### Document segment
====================
This is the task definition that ECS will run. It defines everything from the environment variables that will be made available to the Docker container to the resources needed and where logs should be saved.

We generate these files for each environment and save them to an S3 bucket. The CodeBuild project will then retrieve them and pass them onto the next step of the pipeline so they can be used during the deployment process.

Deploying images with CodeDeploy

Now that we have our application Docker image pushed to ECR, we can deploy it to our environments. This is an example for one environment but multiple CodeDeploy deployment groups can be chained in a pipeline, for example to deploy to staging followed by production.

resource "aws_codedeploy_app" "codedeploy" {
  compute_platform = "ECS"
  name             = "codedeploy-app"
}

resource "aws_codedeploy_deployment_group" "codedeploy_deployment_group_production" {
  app_name               = aws_codedeploy_app.codedeploy.name
  deployment_group_name  = "codedeploy-deployment-group-production"
  deployment_config_name = "CodeDeployDefault.ECSAllAtOnce"
====================
### Short problem
Continue the walkthrough on deploying to ECS with CodeDeploy, starting right after its last line. The lines that follow the walkthrough on deploying to ECS with CodeDeploy have no connection to it.

### Data excerpt
====================
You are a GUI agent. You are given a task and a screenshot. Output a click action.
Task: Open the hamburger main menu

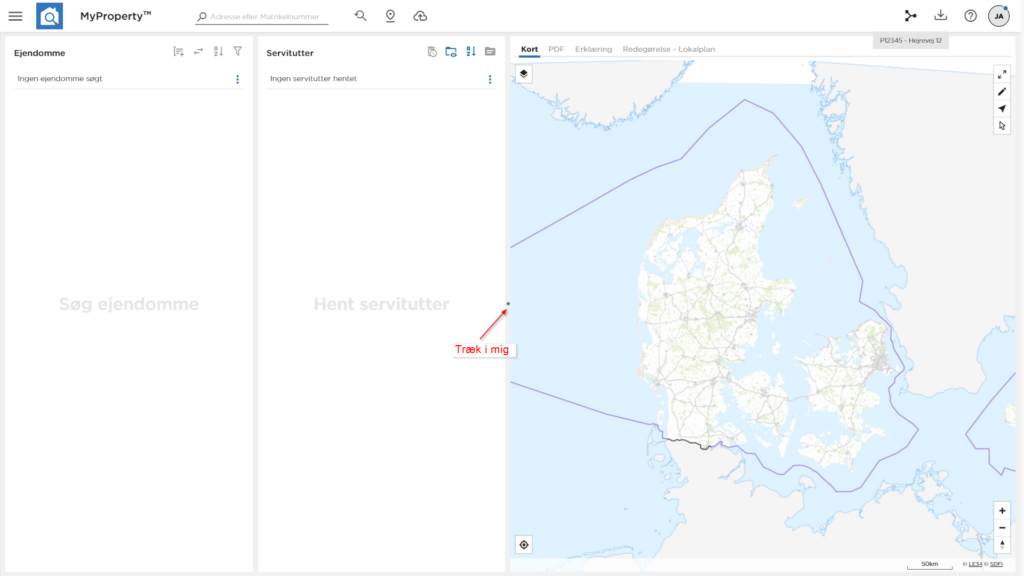[x=15, y=16]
====================
### Written response
  service_role_arn       = aws_iam_role.codepipeline_role.arn

  auto_rollback_configuration {
    enabled = true
    events  = ["DEPLOYMENT_FAILURE"]
  }

  blue_green_deployment_config {
    deployment_ready_option {
      action_on_timeout = "CONTINUE_DEPLOYMENT"
    }

    terminate_blue_instances_on_deployment_success {
      action                           = "TERMINATE"
      termination_wait_time_in_minutes = 60
    }
  }

  deployment_style {
    deployment_option = "WITH_TRAFFIC_CONTROL"
    deployment_type   = "BLUE_GREEN"
  }

  ecs_service {
    cluster_name = "production-app-cluster"
    service_name = "production-app-service"
  }

  load_balancer_info {
    target_group_pair_info {
      prod_traffic_route {
        listener_arns = [data.terraform_remote_state.app_load_balancers_production.outputs.app_https_alb_listener_id]
      }

      target_group {
        name = "production-tg-1"
      }

      target_group {
        name = "production-tg-2"
      }
    }
  }
}

Here we create a deployment group which determines how CodeDeploy carries out the deployment and where it deploys to.

We tell CodeDeploy to deploy to all ECS containers at the same time, using a blue-green strategy. This mean that new containers will be created and bought up, then once they are determined to be ready, we have 1 hour to cancel the deployment before the old containers are removed and the newly-deployed ones take their place. During this time, the old containers are drained and all new connections are routed to the new containers.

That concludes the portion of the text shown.